As per the above mentioned printf declaration, first parameter of printf must be const char* type and then rest can be anything. That means at the compile time compiler will only check for the first parameter and it doesn't bother about other parameters. Now consider the below example which may create problem at runtime.

* Problem when you forgot to pass the value for specified format specifier

int a=10,b=20;

printf("value of a = %d, value of  b = %d",a); //here value of b is not passed but compiler doesn't bother for that.

Output:
value of a = 10, value of b = -1074196968

here value of b is expected as 20 but it is printing a garbage value because b was not passed and compiler also does not throw error for this mistake.

* Problem when you use wrong format specifier

int a=16450,b=1651;

printf("value of a = %c, value of  b = %d",a,b); //here value of a is formatted by %c format specifier


Output:
value of a = B, value of b=1651

here printf function is taking the lower 1 byte of a, that is  66 and printing the ascii char B.

* Problem when you use data type of more than 4 bytes and try to print with wrong format specifier


long long int x=0x4100000042;

int a=10,b=20;

printf("value of x=%d, value of a = %d, value of  b = %d",x,a,b);


Output:
value of x=66, value of a = 65, value of b = 10

value of x is printed with %d format specifier where it is a long long int type so it is taking the lower 4 byte and printing but the expected value of a and b was 10 and 20 respectively and it was printing 65 and 10....
where is the problem ?

All the data passed to the printf funtion will be pushed into a stack, and it will be processed by using va_list, now suppose a long long int value which is 8 byte is passed to the printf funtion but format specifier is given %d that is to print integer value (a 4 byte data).

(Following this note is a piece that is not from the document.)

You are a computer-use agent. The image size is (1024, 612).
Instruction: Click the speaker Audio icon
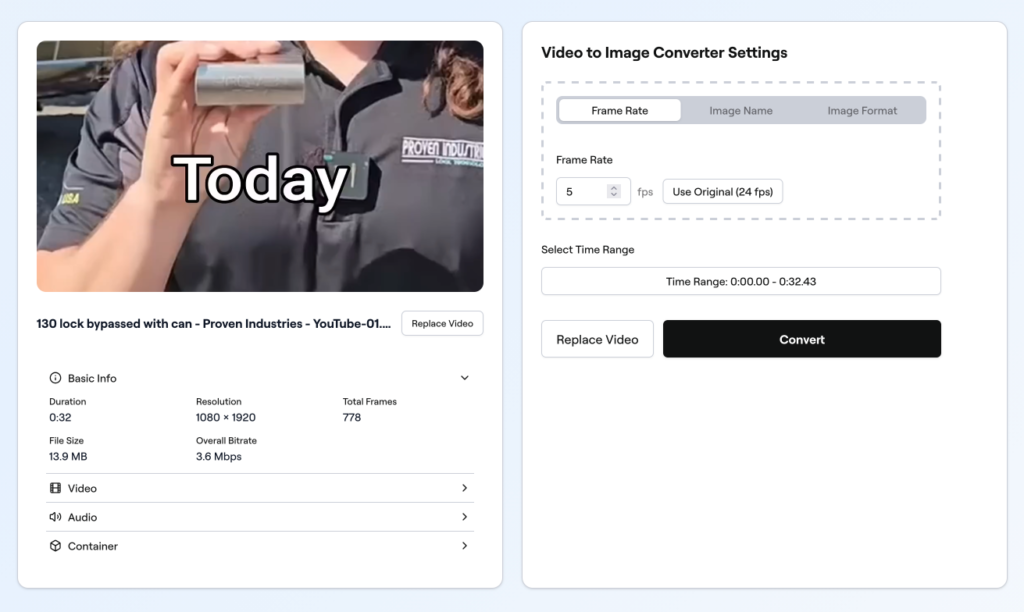55,517

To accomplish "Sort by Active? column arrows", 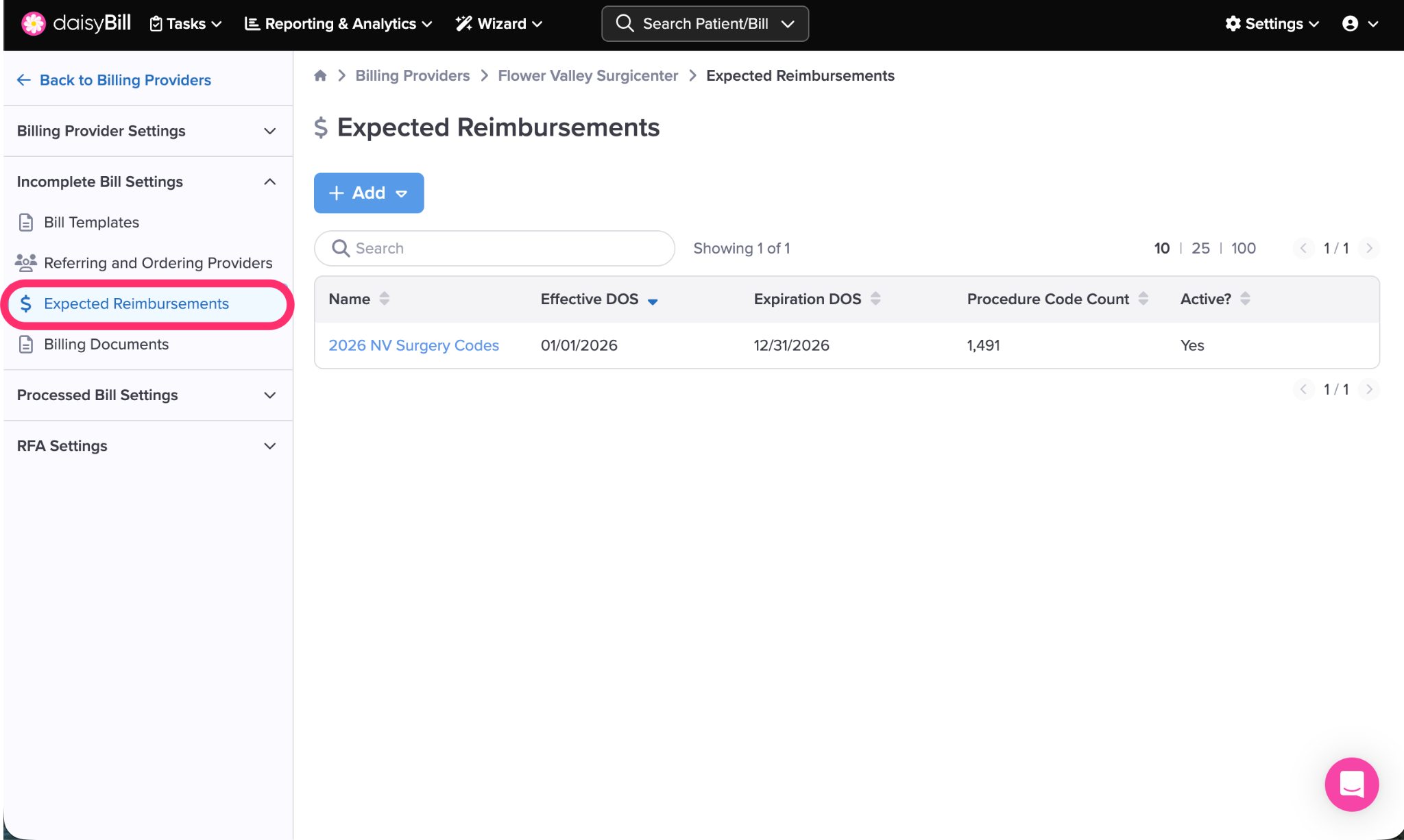I will point(1246,299).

So printf will take 4 byte value from stack and print.
In the above example value will be pushed as

MSB <<   [0x00000014 | 0x0000000a | 0x00000041 | 0x00000042]  <<   LSB
                <------ b ----> <-----a -----> <-------------- x --------------->


  • while printing "x=%d" , it will take first 4 bytes (from LSB) because format specifier is "%d", first 4 bytes data is 0x00000042 = 66. So it is printing "value of x = 66".
  •  while printing "a = %d", it will take next 4 bytes (from LSB) because format specifier is "%d", next 4 bytes data is 0x00000041 = 65, so it is printing "value of a = 65"
  • while printing "b = %d", it will take next 4 bytes (from LSB) because format specifier is "%d", next 4 bytes data is 0x0000000a = 10, so it is printing "value of b = 10".

Since no other format specifiers is present now so it will stop printing the data, but you can see one data is still there in memory which is not yet printed, so if one more format specifier is given then the remaining data also should be printed, like:

long long int x=0x4100000042;

int a=10,b=20;

printf("value of x=%d, value of a = %d, value of  b = %d, extra data = %d",x,a,b);


Output:
value of x=66, value of a = 65, value of b = 10, extra data = 20
NOTE: In this example there is no corresponding data for "extra data = %d".

Another example:
(few compiler will throw error for this example)

#include<cstdio>

class C
{
private:
        int x,y;
public:
        C(int a, int b):x(a),y(b)
        {
        }
};

int main()
{
        C obj(4,7);
        printf("x : %d, y : %d\n",obj); // note two format specifier but only one variable is passed.
}

Output:
x : 4, y : 7
NOTE: Even x and y are  private member of C class, printf is printing the value, because here x and y is not accessed by using obj  like obj.x and obj.y thats why compiler is allowing the data of x and y to be passed to printf function.